INCIDÊNCIA DO CÓDIGO DE DEFESA DO CONSUMIDOR. O crédito
fornecido ao consumidor pessoa física para utilização na aquisição de bens no
mercado como destinatário final, se caracteriza como produto, importando no
reconhecimento da instituição bancária/financeira como fornecedora para fins de
aplicação do CDC, nos termos do art. 3º, parágrafo 2º, da Lei nº 8.078/90.
Entendimento referendado pela Súmula 297 do STJ, de 12 de maio de 2004.
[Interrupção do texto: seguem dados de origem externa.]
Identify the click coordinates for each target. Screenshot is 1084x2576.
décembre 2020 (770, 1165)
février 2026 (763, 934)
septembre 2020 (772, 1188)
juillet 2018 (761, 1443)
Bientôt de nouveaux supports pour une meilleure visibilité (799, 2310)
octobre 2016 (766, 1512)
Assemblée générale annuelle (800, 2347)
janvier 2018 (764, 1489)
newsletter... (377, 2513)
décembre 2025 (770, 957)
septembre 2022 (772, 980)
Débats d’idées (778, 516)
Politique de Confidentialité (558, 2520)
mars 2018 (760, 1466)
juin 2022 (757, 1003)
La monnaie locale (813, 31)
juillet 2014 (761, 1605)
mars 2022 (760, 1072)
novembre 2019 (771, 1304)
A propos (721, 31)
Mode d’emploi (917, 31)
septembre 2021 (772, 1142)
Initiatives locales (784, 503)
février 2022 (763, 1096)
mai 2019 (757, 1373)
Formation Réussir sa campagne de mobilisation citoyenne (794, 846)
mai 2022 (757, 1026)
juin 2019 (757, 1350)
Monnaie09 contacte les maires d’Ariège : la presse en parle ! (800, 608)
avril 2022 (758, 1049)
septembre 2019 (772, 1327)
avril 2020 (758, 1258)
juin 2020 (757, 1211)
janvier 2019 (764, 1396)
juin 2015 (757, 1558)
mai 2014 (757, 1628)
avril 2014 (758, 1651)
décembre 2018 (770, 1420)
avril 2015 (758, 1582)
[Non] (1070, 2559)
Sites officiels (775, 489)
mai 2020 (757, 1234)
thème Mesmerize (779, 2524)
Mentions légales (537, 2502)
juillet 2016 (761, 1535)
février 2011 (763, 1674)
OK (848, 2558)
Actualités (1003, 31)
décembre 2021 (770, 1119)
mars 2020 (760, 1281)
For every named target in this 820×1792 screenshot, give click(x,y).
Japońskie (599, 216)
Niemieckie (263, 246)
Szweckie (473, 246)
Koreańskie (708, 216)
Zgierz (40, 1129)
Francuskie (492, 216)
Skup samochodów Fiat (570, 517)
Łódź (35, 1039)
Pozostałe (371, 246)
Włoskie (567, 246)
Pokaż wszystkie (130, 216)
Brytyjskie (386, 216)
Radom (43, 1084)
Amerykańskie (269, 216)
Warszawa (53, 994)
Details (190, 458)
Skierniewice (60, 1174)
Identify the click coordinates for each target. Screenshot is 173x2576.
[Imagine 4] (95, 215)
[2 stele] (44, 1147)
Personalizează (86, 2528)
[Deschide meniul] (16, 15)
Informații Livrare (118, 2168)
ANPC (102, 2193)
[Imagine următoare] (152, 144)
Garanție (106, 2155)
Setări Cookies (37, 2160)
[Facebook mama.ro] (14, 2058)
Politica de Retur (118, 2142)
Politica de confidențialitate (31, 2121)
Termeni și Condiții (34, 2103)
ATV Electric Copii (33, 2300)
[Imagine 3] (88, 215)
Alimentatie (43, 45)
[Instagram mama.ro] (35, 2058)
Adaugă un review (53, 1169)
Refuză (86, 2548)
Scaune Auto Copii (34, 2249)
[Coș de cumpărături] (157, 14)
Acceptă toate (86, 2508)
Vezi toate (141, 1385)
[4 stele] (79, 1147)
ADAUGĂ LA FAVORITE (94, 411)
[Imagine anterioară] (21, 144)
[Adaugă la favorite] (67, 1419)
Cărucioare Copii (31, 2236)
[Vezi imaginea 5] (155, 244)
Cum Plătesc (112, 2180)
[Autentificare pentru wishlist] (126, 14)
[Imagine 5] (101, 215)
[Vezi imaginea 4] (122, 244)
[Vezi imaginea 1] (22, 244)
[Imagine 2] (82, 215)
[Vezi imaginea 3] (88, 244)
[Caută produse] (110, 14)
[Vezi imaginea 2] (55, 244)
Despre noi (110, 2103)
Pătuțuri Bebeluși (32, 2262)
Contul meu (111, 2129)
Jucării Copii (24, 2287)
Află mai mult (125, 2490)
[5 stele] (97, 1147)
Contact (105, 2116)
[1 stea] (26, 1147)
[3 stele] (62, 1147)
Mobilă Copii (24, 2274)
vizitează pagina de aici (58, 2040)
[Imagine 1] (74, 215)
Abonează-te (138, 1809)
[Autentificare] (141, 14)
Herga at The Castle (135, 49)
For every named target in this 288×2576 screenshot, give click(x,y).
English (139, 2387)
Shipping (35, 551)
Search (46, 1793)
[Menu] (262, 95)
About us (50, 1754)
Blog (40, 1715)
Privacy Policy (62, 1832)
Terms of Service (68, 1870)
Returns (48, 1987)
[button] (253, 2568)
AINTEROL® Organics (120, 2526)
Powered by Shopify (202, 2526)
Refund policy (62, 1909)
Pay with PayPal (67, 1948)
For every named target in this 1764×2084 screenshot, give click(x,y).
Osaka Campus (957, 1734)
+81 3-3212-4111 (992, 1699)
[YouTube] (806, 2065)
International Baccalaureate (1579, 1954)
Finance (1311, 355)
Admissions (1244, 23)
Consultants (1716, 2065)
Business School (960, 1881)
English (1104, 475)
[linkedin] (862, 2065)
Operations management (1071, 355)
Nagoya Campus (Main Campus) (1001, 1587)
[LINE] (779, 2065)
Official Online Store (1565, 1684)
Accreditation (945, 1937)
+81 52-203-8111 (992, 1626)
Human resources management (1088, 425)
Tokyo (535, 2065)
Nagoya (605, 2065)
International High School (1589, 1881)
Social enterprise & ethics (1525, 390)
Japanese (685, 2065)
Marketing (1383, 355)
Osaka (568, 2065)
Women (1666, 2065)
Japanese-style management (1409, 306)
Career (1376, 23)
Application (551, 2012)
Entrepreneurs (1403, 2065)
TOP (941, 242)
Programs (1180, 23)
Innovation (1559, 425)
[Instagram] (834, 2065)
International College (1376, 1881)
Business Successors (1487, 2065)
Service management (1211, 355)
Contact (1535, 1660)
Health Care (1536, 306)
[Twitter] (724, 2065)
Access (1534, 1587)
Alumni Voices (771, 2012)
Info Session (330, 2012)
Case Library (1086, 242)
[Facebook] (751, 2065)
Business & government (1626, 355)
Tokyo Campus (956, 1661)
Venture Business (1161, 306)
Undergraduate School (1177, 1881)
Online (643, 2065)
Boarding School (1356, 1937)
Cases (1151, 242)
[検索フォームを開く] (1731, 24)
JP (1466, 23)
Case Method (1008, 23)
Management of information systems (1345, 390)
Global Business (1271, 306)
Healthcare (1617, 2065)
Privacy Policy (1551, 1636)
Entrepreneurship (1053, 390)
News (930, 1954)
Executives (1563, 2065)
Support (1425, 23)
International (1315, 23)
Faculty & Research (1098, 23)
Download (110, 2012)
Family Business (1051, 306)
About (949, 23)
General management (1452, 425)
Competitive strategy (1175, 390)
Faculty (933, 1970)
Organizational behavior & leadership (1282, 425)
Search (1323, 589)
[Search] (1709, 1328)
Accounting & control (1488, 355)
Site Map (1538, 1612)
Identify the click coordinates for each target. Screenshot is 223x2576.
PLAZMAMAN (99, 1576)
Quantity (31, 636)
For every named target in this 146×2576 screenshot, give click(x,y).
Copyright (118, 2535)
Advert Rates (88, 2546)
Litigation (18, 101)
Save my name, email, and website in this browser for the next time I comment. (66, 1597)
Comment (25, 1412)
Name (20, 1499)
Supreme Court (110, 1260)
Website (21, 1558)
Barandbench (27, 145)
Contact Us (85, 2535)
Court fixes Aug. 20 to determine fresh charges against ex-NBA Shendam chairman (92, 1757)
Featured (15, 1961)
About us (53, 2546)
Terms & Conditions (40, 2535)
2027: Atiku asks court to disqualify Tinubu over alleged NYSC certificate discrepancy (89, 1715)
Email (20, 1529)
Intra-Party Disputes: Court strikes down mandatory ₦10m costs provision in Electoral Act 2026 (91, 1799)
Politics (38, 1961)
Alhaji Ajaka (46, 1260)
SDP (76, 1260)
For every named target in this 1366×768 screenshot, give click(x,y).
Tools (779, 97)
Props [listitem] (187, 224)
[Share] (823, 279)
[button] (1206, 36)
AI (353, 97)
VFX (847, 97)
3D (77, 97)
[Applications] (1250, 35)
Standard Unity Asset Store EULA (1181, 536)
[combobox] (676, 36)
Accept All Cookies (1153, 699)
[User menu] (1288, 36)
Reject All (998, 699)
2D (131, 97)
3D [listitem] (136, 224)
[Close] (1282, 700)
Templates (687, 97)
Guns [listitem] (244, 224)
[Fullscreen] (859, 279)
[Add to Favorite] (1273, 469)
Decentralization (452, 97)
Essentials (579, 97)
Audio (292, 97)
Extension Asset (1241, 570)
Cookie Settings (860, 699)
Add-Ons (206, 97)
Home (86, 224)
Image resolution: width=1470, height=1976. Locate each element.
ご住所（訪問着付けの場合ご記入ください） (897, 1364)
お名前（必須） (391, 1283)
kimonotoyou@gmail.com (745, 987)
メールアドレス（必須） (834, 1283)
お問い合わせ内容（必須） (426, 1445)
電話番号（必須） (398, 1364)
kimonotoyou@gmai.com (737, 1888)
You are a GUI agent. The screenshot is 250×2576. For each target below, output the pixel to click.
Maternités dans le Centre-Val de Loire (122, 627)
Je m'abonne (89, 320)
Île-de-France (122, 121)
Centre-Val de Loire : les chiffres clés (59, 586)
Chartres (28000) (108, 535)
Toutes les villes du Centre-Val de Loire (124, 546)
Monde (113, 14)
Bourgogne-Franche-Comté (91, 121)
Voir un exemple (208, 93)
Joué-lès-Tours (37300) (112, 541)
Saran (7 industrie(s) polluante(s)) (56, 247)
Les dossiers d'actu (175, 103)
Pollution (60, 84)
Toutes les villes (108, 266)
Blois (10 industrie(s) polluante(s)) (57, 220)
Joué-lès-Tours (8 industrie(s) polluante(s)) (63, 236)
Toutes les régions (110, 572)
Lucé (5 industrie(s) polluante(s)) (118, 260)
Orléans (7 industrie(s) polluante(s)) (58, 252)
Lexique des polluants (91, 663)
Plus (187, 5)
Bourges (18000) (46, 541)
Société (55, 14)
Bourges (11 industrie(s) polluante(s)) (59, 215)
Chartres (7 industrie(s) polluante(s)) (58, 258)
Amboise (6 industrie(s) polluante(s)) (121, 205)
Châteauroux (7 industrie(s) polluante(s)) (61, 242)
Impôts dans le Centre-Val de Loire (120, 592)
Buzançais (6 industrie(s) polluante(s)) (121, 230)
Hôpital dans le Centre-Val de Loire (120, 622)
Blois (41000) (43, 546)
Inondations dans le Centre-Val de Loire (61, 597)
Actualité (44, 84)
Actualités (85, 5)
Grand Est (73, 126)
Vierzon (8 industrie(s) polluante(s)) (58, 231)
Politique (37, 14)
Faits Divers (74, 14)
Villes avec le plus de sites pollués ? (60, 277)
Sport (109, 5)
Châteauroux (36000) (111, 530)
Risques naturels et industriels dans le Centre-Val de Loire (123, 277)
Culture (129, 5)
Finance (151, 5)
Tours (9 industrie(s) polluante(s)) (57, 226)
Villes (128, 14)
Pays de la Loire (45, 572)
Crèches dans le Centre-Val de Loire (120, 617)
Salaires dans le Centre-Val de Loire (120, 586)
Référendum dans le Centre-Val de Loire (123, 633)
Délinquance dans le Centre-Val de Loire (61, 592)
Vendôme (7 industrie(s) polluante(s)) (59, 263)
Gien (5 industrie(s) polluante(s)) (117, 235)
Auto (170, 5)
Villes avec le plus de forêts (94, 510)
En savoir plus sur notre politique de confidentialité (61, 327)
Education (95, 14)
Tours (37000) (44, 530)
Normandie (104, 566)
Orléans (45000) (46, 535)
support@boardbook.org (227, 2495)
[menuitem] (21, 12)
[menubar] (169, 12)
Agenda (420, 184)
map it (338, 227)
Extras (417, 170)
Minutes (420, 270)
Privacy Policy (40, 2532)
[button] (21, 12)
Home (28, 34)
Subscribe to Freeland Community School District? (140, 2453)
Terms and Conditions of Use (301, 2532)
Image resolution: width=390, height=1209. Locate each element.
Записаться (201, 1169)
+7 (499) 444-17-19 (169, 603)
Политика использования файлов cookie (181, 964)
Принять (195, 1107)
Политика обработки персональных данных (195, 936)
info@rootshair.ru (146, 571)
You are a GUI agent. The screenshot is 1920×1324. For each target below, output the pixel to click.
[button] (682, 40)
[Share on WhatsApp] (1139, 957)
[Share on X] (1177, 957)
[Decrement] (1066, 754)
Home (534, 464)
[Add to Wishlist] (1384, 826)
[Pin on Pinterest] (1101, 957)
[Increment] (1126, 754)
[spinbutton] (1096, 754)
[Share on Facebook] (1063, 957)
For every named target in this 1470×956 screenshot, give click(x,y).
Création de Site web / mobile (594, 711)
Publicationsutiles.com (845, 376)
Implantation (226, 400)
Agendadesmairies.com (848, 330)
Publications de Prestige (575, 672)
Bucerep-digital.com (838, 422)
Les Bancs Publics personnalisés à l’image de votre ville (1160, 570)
DIREITO DO CONSUMIDOR À REVISÃO CONTRATUAL. O art. 6º, inciso V,
da Lei nº 8.078/90 instituiu o princípio da função social dos contratos, relativizando o
rigor do “Pacta Sunt Servanda" e permitindo ao consumidor a revisão do contrato em
duas hipóteses: a) por abuso contemporâneo à contratação ou b) por onerosidade
excessiva derivada de fato superveniente (teoria da Imprevisão). Na hipótese dos
autos, o desequilíbrio contratual já existia à época da contratação, pois o fornecedor
inseriu unilateralmente nas cláusulas gerais do contrato de adesão obrigações
claramente excessivas, suportadas exclusivamente pelo consumidor.
TAXA DE JUROS REMUNERATÓRIOS. Juros mantidos em 12% (doze por
cento) ao ano, nos termos da sentença, com fundamento exclusivamente no disposto
no art. 52, inciso II c/c os arts. 39, inciso V e 51, inciso IV, todos da Lei nº 8.078/90.
Desnecessário examinar argumentos constitucionais sobre o tema.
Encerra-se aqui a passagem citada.